Pero esa convivencia ecuménica es el pan nuestro de cada día para los hermanos Franciscanos Tierra Santa, como atestiguó el Custodio Francesco Patton, acostumbrados a compartir su día a día con musulmanes, hebreos, ortodoxos. Y en sus colegios no distinguen el credo de sus alumnos, con 14.000 franciscanos repartidos por Israel, Palestina, Jordania, Líbano, Chipre, Rodas, Egipto, Italia, Esta­dos Unidos de América y Argentina. "Tenemos un compromiso educativo y cultural  con el que pretendemos crear y promover un clima de convivencia pacífica entre la mayoría musulmana y la minoría cristiana presentes en la mayor parte de las ciudades en las que vivimos y desarrollamos nuestra actividad....Es fundamental también el amplio compromiso social con el que intentamos sostener la presencia cristiana en Medio Oriente creando puestos de trabajo, ayudando a encontrar casa y asistiendo a los enfermos". 

Un premio que merecen por todo ello,  «en reconocimiento a la labor social que realiza la Congregación en favor de la paz y de la concordia, con la que se quiere premiar, además, el fomento de la tolerancia, la conciliación y el diálogo entre las distintas culturas, favoreciendo la paz y el enriquecimiento cultural mutuo y siendo un puente de unión y conexión entre religiones», como resumió el jurado, formado por el subdirector general de Relaciones con las Confesiones del Ministerio de Justicia, Jaime Rossell; la directora de la Fundación Pluralismo y Convivencia, Rocío López; el presidente de la Comisión Islámica de España (CIE), Riay Tatary; la directora del Instituto Holocausto del Centro Sefarad Israel, Yashica San Román; el vicario general de Ceuta, Juan José Mateos; el representante del Comité Consultivo de la Fundación, Jorge Campos, la presidenta de la Fundación Premio Convivencia, Mabel Deu, y, en funciones de secretaria, y María Rodríguez.

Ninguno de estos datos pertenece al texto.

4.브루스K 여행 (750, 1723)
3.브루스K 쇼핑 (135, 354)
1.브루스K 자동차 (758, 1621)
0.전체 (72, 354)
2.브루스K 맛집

El hermano Patton y sus franciscanos se suman así a la larga lista de premiados, desde el ex presidente Adolfo Suárez al misionero Vicente Ferrer, la asociación Mensajeros de la Paz, el escritor y filántropo Dominique Lapierre, el Pueblo de El Salvador y el Pueblo de Madrid, galardonados con el Premio Convivencia en 2003 y 2004, respectivamente; la Asociación Víctimas del Terrorismo en España, el economista y Nobel de la Paz Muhammad Yunus, el maestro Daniel Barenboim, la Fundación Miguel Gil Moreno, el científico Manuel Elkin Patarroyo, la activista surafricana Helen Lieberman, la organización no gubernamental Sonrisas de Bombay, el escritor Mario Vargas Llosa y Malala Yousafzai.

Patton quiso cerrar su discurso de agradecimiento pidiendo un recuerdo particular en la oración para los frailes, que “intentan vivir nuestra vocación en Tierra Santa y en todo el Medio Oriente, para la gente que nos ha sido confiada y para toda la población tocada por la guerra, la violencia y el terrorismo”.